What is Alexander's dark band between the two rainbows?

The sky between the primary (~42°) and secondary (~51°) bows is noticeably darker — Alexander's band, named after Alexander of Aphrodisias (~200 AD). Single-reflection light only reaches angles up to ~42° and double-reflection light only appears beyond ~51°, so the 42°–51° gap receives almost no scattered rainbow light. Inside the primary bow it's brighter because all wavelengths overlap there.

Why can't you ever reach the end of a rainbow?
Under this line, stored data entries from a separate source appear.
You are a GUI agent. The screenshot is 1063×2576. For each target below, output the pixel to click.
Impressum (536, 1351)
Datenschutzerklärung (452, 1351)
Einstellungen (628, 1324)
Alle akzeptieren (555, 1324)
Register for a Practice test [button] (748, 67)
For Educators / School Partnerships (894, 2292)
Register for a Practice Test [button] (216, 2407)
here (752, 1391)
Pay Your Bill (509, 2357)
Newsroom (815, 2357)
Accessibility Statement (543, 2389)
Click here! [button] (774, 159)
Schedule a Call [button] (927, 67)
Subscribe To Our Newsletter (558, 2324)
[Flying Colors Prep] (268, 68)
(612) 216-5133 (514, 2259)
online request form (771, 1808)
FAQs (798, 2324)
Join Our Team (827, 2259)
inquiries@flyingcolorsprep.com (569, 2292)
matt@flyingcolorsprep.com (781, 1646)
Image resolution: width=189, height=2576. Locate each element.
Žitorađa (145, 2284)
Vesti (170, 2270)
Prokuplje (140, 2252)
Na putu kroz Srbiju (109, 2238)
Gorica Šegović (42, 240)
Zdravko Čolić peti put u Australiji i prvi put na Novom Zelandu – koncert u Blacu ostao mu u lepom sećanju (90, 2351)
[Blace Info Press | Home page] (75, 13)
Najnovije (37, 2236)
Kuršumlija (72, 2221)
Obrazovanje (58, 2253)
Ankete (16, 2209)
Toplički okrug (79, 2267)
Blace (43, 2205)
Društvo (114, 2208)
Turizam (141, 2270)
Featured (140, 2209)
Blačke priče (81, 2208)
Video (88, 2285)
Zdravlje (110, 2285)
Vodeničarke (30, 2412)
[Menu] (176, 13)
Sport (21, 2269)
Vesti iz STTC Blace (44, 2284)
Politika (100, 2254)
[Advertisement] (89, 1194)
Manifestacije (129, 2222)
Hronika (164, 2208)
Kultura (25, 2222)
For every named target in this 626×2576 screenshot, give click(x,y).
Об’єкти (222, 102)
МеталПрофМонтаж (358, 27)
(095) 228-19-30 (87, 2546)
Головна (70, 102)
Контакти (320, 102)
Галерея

A rainbow isn't a fixed object in space — it's a direction. Every observer sees their own rainbow, centered on the antisolar point (the shadow of your own head), at a 42° angular radius. As you walk toward it, the geometry travels with you and the arc stays the same angular distance away. There's no physical location to reach because the bow is defined by the angle between you, the Sun, and the drops, not by where the drops happen to be.

Why are rainbows arcs instead of full circles?

A rainbow is genuinely a full circle of 42° radius around the antisolar point — but the antisolar point is below the horizon whenever the Sun is up, so the ground cuts off the bottom of the circle. From an airplane or a high cliff you can see a complete circular rainbow. At ground level the Sun must be lower than 42° above the horizon for any rainbow to appear at all, which is why they're most common in the early morning or late afternoon.